I’ve watched myself react in different ways: avoiding certain corners altogether; crossing the street in anticipation; looking down as I pass the person; saying hello and gesturing sorry no change; giving a few coins; giving all the change in my pocket; picking up a muffin and offering it on the way back. None of these are satisfactory solutions; often the same person sits at the same spot each time I walk by and there are more people looking for a handout down the street.

I’m at a loss of what to do. How do you handle these situations? What would be ‘right action’ from a Buddhist perspective? I’d be grateful for your advice and insights.

Last spring, I dated a woman who worked with homeless folks. She was out on the streets everyday, doing what she could to help people find homes, social service resources, or to just be available to listen to people's stories. I deeply respected her easy-going attitude about all this, coupled with a sincere passion to make a dent in homelessness, and all the assorted problems attached to it.

One thing I noticed for myself during the time I spent with her (about three months) was the variety of responses I had in regards to people I encountered begging on the streets. Often, it was sadly dependent on how I felt that day. If I was feeling open and generous, I'd smile or chat for a moment with someone. Maybe offer some change, or maybe not. If I felt closed, exhausted, or irritated, I'd either avoid the person completely, avoid eye contact, or simply rush to the judgment that they wanted money and I wasn't having any of that.

In this dog eat dog capitalist society we have, homelessness and poverty in general are simply givens. The whole house of cards is built on the fact that some people will simply be screwed no matter what they do. Certainly, some folks make a pile of decisions that aid in being the ones who are screwed, but others do everything they can and still are amongst the screwed. So, it's a deeply complicated pattern of personal decisions and social structures interacting within any person's life (yours, mine, people on the streets.) A few people even stay on the streets by choice, and really don't feel the need, for whatever reason, to have a steady roof over their heads or a steady job. Other people fake homelessness to get some extra cash for a habit, for rent, for food, any number of things really. So, what you see may not actually be what is. People like to indulge in righteous anger at these fakers, but the reality is they tend to be in trouble too. Most people don't choose to beg on the streets for shits and giggles.
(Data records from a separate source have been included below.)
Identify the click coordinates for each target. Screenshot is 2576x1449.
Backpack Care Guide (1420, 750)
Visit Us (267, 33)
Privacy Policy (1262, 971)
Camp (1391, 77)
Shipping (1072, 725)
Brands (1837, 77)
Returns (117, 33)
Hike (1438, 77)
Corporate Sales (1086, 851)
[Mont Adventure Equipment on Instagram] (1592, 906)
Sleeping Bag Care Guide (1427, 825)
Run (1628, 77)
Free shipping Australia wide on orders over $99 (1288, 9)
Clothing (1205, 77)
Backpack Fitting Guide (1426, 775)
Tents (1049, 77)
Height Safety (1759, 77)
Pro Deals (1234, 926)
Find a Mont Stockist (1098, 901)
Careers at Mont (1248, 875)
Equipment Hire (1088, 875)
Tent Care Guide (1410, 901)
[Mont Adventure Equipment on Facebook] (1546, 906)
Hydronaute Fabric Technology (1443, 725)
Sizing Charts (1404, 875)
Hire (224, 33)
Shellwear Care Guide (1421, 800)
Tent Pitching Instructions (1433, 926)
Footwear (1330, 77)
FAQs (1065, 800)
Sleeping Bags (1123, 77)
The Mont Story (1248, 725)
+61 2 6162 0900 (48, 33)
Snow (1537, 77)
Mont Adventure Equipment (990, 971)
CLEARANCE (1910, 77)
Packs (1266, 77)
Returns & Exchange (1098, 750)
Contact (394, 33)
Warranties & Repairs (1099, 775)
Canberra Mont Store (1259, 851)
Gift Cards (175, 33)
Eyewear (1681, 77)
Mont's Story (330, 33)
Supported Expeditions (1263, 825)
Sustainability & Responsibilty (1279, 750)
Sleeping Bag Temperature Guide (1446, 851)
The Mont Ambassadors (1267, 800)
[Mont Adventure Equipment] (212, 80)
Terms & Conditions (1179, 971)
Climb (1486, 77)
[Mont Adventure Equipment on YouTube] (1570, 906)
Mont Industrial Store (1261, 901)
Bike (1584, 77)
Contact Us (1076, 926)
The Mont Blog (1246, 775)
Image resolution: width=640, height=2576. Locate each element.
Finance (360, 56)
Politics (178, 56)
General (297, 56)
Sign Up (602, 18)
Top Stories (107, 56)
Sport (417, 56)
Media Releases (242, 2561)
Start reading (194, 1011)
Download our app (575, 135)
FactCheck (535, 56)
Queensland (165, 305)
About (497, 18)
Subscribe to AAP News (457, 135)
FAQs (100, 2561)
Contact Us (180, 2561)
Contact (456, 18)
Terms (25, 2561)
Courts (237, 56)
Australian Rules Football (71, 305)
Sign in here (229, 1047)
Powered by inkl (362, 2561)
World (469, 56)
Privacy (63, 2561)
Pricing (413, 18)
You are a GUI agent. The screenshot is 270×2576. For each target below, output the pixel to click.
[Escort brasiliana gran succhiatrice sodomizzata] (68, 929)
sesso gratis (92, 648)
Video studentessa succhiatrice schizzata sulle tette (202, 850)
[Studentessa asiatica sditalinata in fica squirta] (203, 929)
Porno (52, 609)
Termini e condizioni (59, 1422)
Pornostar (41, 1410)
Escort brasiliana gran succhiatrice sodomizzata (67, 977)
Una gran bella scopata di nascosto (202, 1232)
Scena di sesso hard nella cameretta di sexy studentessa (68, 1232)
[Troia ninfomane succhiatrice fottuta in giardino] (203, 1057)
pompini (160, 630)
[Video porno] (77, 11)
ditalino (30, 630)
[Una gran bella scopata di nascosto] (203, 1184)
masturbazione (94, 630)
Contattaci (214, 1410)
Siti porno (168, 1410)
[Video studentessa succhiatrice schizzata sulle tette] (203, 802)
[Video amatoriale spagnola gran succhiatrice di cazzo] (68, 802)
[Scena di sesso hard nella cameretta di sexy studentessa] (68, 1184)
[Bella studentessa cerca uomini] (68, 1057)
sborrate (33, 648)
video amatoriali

The thing is, though, that for those of us who have steady jobs and steady roofs over our heads, we're terribly prone to reducing humans on the streets to caricatures.

There's the "transactional" image, where a person is simply a beggar of money who needs to be given to or not given to.

There's the "poor them" image, where the person is simply a victim.

The opposite of that one is the "too bad sucker" image, where the person is simply an irresponsible, lazy bum who made bad decisions and now is being punished.

And finally, there's the "poor me" imagine, where the person is simply an irritation or a burden for the other person or people passing them.

Daishin asks what "right action" is when it comes to interacting with people begging on the streets. Well, I don't think there's any fixed answer. One thing that comes to mind though is that to the degree any of us can look past assumptions and appearances, and simply engage what or who is in front of us, that to me seems to speak of how close or far we are from "right action." It's not about giving money or not. Or even talking to someone or not. It's much bigger than all of that, and yet contains those pairs as well.